EXTRACT PROVIDED below:

- Date: February 22, 2026
- Presenters: Daniel Dueñas; Grisel Quiroga; Jasmine Omay;
- Venue: Salón Sirionó Fexpocruz, Santa Cruz, Bolivia
- Broadcaster: Red Uno (Live)
- Entrants: 28
- Placements: 13
- Debuts: France; India;
- Withdrawals: Honduras;
- Winner: Kimberly de Boer Curaçao
- Congeniality: Ariday Villar (Cuba)
- Best National Costume: Ami Ocampo (Ecuador)

= Reina Hispanoamericana 2026 =

Reina Hispanoamericana 2026 was the 34th Reina Hispanoamericana pageant, held at the Salón Sirionó, Fexpocruz in Santa Cruz de la Sierra, Bolivia, on February 21, 2026. The competition featured twenty-eight contestants from three different continents — the Americas, Europe and Asia — and was broadcast by Red Uno of Bolivia, with promotion by Gloria de Limpias under the trademark Promociones Gloria.

Dia Maté of the Philippines crowned Kimberly de Boer of Curaçao as her successor at the end of the event. This was Curaçao's second-overall victory in 15 years.

End of EXTRACT PROVIDED.

→ ASSIGNMENT: Could you transcribe, word for word, the part of the Reina Hispanoamericana 2026 article between "Reina Hispanoamericana 2026 was" and "trademark Promociones Gloria.", inclusive?

RECORDED INFORMATION below:

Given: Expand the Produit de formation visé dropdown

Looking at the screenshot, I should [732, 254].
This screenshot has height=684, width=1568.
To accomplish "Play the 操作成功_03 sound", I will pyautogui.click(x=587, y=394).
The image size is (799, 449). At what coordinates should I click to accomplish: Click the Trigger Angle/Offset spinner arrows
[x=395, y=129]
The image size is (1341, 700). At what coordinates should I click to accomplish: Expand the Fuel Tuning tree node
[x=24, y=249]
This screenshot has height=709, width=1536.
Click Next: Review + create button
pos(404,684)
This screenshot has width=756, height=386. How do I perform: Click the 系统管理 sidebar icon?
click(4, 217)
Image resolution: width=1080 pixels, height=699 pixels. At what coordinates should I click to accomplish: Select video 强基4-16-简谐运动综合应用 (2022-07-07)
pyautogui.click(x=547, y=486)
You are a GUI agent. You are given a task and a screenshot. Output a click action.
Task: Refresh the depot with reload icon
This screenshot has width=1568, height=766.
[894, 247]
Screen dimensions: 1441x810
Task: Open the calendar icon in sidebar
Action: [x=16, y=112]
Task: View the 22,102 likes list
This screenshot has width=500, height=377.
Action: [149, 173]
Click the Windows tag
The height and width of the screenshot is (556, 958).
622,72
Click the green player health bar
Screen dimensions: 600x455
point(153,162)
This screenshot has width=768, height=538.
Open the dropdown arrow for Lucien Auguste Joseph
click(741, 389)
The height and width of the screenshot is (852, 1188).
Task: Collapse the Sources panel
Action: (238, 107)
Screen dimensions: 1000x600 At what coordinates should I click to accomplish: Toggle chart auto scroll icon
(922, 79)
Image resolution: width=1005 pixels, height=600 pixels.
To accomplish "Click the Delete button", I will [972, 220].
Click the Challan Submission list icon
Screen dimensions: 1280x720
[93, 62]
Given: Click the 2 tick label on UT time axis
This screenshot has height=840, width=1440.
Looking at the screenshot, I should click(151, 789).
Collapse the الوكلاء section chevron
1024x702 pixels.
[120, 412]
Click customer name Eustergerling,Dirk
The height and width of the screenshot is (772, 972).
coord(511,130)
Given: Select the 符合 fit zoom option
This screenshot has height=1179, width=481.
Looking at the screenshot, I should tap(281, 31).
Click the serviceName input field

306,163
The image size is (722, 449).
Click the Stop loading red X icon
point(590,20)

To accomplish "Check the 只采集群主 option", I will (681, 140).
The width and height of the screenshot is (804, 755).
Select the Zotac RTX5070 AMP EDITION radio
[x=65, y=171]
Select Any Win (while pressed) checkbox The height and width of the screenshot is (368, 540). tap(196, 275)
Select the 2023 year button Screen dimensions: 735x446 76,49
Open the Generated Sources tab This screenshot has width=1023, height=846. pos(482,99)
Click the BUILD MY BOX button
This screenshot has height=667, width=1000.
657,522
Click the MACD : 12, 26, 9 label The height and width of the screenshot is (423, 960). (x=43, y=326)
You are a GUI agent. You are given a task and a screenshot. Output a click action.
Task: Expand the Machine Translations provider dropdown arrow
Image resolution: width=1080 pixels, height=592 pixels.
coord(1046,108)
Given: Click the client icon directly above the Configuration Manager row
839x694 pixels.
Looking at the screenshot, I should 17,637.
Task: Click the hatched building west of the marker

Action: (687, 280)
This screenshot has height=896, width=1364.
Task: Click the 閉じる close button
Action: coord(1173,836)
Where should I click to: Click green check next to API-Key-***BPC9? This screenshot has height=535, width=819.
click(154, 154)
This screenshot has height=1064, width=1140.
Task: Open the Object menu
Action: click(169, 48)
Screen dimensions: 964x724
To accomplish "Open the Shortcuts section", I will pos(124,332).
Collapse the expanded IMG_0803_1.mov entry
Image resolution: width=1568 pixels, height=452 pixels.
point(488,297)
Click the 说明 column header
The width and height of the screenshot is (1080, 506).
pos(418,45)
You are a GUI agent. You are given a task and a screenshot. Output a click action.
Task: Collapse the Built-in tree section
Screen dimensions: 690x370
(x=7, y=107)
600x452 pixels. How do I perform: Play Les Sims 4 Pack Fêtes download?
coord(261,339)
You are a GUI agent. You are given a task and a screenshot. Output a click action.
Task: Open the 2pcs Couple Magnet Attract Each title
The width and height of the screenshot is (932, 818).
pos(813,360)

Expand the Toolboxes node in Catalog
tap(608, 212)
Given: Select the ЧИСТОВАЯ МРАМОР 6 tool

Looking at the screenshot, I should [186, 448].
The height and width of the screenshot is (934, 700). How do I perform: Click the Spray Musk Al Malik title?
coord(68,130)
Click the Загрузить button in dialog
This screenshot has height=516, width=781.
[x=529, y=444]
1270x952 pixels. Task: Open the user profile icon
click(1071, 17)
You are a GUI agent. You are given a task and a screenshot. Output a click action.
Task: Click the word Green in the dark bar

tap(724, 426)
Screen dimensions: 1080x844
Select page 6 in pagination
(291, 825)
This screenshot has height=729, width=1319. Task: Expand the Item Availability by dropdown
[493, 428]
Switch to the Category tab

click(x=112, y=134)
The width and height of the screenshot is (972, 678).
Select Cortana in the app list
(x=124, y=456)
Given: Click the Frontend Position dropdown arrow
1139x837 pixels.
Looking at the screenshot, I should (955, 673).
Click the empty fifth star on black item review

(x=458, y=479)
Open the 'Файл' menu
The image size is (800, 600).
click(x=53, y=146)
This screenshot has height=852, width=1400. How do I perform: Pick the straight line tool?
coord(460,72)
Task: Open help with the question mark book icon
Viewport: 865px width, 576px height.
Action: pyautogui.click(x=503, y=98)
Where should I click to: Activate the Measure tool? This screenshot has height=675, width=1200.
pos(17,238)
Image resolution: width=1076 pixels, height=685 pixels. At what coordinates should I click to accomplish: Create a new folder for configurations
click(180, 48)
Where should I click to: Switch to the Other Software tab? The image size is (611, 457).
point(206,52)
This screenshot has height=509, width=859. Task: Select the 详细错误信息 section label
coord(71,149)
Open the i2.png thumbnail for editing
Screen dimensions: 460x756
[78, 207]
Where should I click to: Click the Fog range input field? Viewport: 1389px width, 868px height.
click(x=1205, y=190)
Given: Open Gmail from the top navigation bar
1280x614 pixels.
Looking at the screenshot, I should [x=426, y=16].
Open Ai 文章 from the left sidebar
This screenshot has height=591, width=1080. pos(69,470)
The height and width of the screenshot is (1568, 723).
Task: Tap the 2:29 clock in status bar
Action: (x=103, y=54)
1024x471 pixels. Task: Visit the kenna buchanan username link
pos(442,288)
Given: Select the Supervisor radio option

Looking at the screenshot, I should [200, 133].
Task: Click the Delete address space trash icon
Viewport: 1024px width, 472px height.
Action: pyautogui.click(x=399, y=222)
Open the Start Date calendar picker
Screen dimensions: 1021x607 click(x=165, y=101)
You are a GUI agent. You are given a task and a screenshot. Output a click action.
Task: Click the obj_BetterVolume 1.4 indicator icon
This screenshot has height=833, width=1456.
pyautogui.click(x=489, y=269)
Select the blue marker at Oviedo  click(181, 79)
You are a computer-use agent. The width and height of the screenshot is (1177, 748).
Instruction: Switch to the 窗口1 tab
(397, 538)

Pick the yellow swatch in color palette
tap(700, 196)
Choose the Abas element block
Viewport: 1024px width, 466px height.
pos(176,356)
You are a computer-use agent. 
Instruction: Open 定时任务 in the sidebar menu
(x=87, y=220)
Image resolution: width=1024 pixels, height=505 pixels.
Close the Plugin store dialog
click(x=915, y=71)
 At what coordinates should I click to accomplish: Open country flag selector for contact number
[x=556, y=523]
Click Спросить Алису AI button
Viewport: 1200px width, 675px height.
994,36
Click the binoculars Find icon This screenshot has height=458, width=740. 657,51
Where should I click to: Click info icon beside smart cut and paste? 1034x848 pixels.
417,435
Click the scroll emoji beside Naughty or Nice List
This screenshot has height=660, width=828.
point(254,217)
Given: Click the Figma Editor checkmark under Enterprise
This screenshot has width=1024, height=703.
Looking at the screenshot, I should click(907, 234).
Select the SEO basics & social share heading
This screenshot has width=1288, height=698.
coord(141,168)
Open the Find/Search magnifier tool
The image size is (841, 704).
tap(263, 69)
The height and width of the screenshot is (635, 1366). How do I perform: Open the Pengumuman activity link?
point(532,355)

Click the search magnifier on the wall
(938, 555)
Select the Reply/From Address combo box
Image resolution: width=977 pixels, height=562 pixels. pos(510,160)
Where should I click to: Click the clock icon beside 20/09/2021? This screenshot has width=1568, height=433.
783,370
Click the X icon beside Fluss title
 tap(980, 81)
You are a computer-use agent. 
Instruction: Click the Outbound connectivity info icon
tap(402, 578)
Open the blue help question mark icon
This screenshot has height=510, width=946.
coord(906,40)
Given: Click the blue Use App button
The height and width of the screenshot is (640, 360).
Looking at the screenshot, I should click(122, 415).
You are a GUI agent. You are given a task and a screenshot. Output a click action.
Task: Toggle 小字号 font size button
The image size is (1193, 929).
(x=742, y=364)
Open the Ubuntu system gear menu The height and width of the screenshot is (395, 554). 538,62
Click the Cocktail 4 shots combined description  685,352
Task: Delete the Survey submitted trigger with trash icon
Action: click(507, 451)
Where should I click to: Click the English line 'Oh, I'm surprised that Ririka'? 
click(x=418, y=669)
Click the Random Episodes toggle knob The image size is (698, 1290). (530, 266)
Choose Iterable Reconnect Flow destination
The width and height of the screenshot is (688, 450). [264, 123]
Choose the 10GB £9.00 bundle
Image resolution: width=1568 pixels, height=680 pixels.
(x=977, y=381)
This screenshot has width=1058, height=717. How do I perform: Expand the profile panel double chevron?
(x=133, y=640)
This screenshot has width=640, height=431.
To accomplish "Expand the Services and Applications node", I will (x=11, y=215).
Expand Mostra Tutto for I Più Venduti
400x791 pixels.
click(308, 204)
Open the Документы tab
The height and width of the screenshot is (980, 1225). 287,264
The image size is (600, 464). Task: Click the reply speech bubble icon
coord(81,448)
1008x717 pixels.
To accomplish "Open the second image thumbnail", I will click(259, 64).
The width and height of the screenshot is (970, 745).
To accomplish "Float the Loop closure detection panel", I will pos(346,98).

End of RECORDED INFORMATION.

→ REPLY TO THE TASK:
Reina Hispanoamericana 2026 was the 34th Reina Hispanoamericana pageant, held at the Salón Sirionó, Fexpocruz in Santa Cruz de la Sierra, Bolivia, on February 21, 2026. The competition featured twenty-eight contestants from three different continents — the Americas, Europe and Asia — and was broadcast by Red Uno of Bolivia, with promotion by Gloria de Limpias under the trademark Promociones Gloria.